Gene expression revealed the impact of laminin. E-CAD, a key marker for formation of cell junctions in epithelial tissues [55], increased over time in all groups. To further corroborate E-CAD activity SEM images in Fig. 4B exhibit cell binding to each other, a fundamental driver of expression. Increased expression has been previously linked to improved cell growth and barrier function on substrates consisting of laminin [56, 57]. Interestingly, upregulation can be an indication of monolayer formation, an important aspect for function [55]. ANPEP is another gene found in renal membrane, associated with multiple signalling pathways from adhesion, angiogenesis and proinflamatory mediators [58]. Our result showed a downward trend in expression on all scaffolds with a statistically significance in the emulsion group. As high expression has been found in many cancer studies [59] downregulation over time can possibly indicate a positive sign while cells are adapting to environmental changes. KIM-1 is a novel marker related to acute kidney injury, epithelial damage and stress [60]. In our study expression of this gene in the emulsion was considerably lower than PCL in 24 h, consistent with a recent study showing downregulation by laminin inclusion [61]. It can be hypothesized that a decrease in expression may be an indication of a decrease in cell stress. The total of these findings from these three key markers suggest that hybrid scaffolds support renal cells and provide a suitable environment over time.

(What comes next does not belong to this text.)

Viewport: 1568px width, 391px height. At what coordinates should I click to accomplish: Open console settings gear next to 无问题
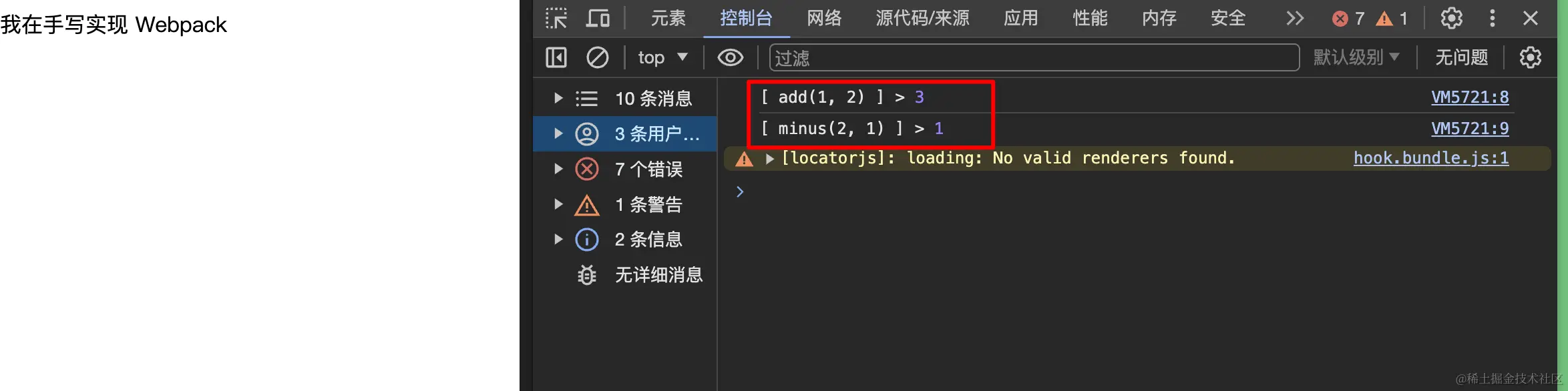tap(1530, 57)
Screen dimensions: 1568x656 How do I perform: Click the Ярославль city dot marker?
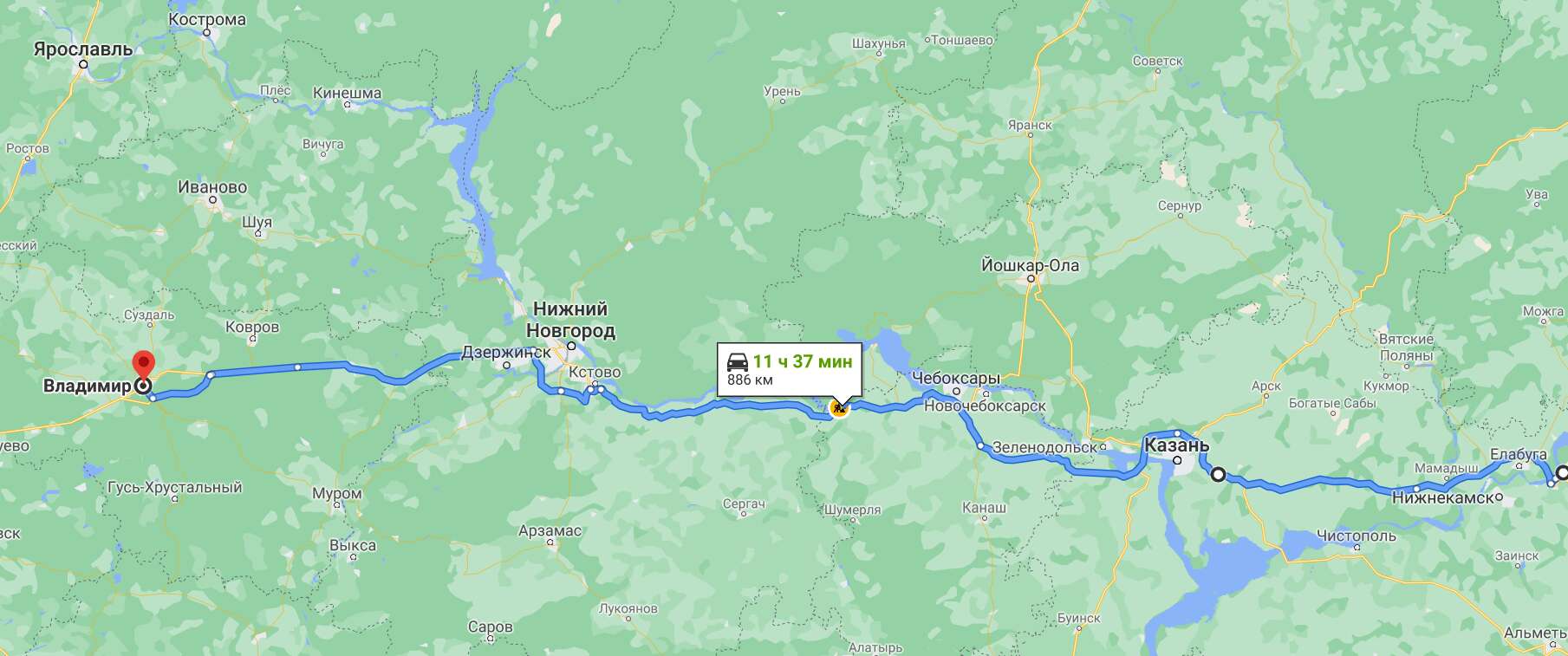(x=83, y=64)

Change in cell behaviour with laminin incorporation into polymeric scaffold has previously been linked to the activation of certain molecular mechanisms. One mechanism is that cell attachment via pro-adhesive laminin sequences such as RGD, IKVAV and YIGSR can provide binding sites to cells [12, 32]. This is a commonly mentioned mechanism by researchers who have reported increased cell attachment on scaffolds with laminin [21,22,23]. Another mechanism is the modified hydrophilicity by the protein addition, which can lead to an increased cellular interaction, this has been shown in respect to laminin-mixed scaffold compared to PCL alone [32, 62]. A third mechanism could be a change in surface stiffness due to laminin incorporation, which is linked to cell behavioural changes in migration, differentiation and proliferation [34]. Interestingly we noted that our hybrid scaffolds had an increased elasticity and notable difference in attachment. While other mechanisms exist, it is likely that it is a combination of many of these and not any specific one.

Despite these promising results there is still some future considerations for this work. The first is the damage effects that solvent may cause on the protein composition. As HFIP can denature several proteins this is a major concern for blended scaffolds [38, 63]. In emulsion scaffolds we believe it is not the case since surfactant offers a form of protection. However, further investigation is crucial to see if concentration of surfactant is sufficient to prevent such a large protein from interaction with the solvent. Secondly, voltage can alter protein structure [64] yet it has been reported that it may not have an adverse effect on laminin, but it is worthy to note that they did not look at the effect of voltage in these studies [13, 35]. Also our results, in particular significant differences between blend and PCL groups, can be attributed to a retained bioactivity. Despite these limitations we were able to showcase the effects of laminin inclusion in polymeric scaffolds.

This study has revealed successful electrospinning of laminin in PCL scaffolds and their support for renal cells. Protein inclusion changed the mechanical properties of pure polymer to a more elastic structure. Renal cells on the scaffolds were metabolically active, which points out to biocompatibility of scaffolds. Additionally, change in expression levels of three important genes shows healthy function of cells on the scaffolds. We believe that the total of these results highlight the need for further investigation on combinations of ECM proteins with synthetic polymers in kidney tissue engineering applications.